R正则表达式Lookbehind

Question

I have a vector filled with strings of the following format: <year1><year2><id1><id2> 我有一个向量填充以下格式的字符串： <year1><year2><id1><id2>

the first entries of the vector looks like this: 向量的第一个条目如下所示：

199719982001
199719982002
199719982003
199719982003

For the first entry we have: year1 = 1997, year2 = 1998, id1 = 2, id2 = 001. 对于第一个条目，我们有：year1 = 1997，year2 = 1998，id1 = 2，id2 = 001。
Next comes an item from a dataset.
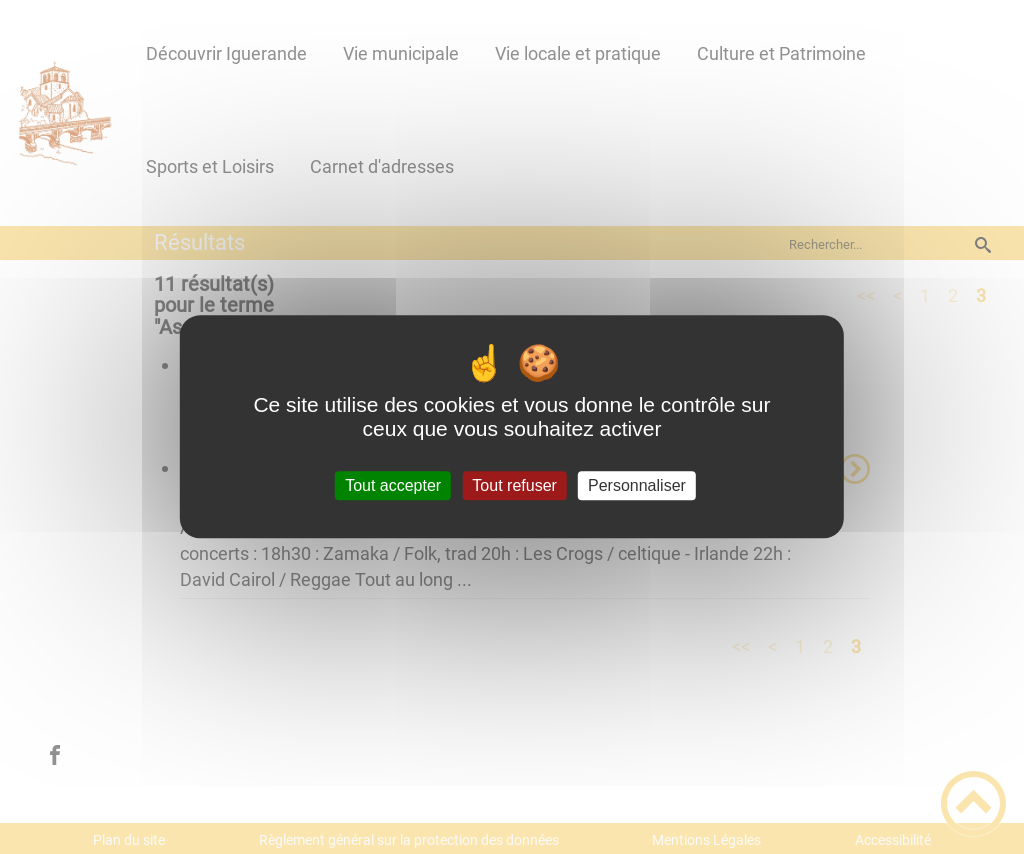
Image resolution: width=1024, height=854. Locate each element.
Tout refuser (514, 485)
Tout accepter (393, 485)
I want to write a regular expression that pulls out year1, id1, and the digits of id2 that are not zero. 我想写一个正则表达式，它取出year1，id1和id2的数字不为零。 So for the first entry the regex should output: 199721. 所以对于第一个条目，正则表达式应该输出：199721。

I have tried doing this with the stringr package, and created the following regex: 我尝试使用stringr包，并创建了以下正则表达式：

"^\\d{4}|\\d{1}(?<=\\d{3}$)"

to pull out year1 and id1, however when using the lookbehind i get a "invalid regular expression" error. 拉出year1和id1，然而当使用lookbehind我得到一个“无效的正则表达式”错误。 This is a bit puzzling to me, can R not handle lookaheads and lookbehinds? 这对我来说有点令人费解，R不能处理前瞻和外观吗？

Answer 1

You will need to use gregexpr from the base package. 您将需要使用base包中的gregexpr 。 This works: 这有效：

> s <- "199719982001"
> gregexpr("^\\d{4}|\\d{1}(?<=\\d{3}$)",s,perl=TRUE)
[[1]]
[1]  1 12
attr(,"match.length")
[1] 4 1
attr(,"useBytes")
[1] TRUE

Note the perl=TRUE setting. 请注意perl=TRUE设置。 For more details look into ?regex . 有关详细信息，请查看?regex 。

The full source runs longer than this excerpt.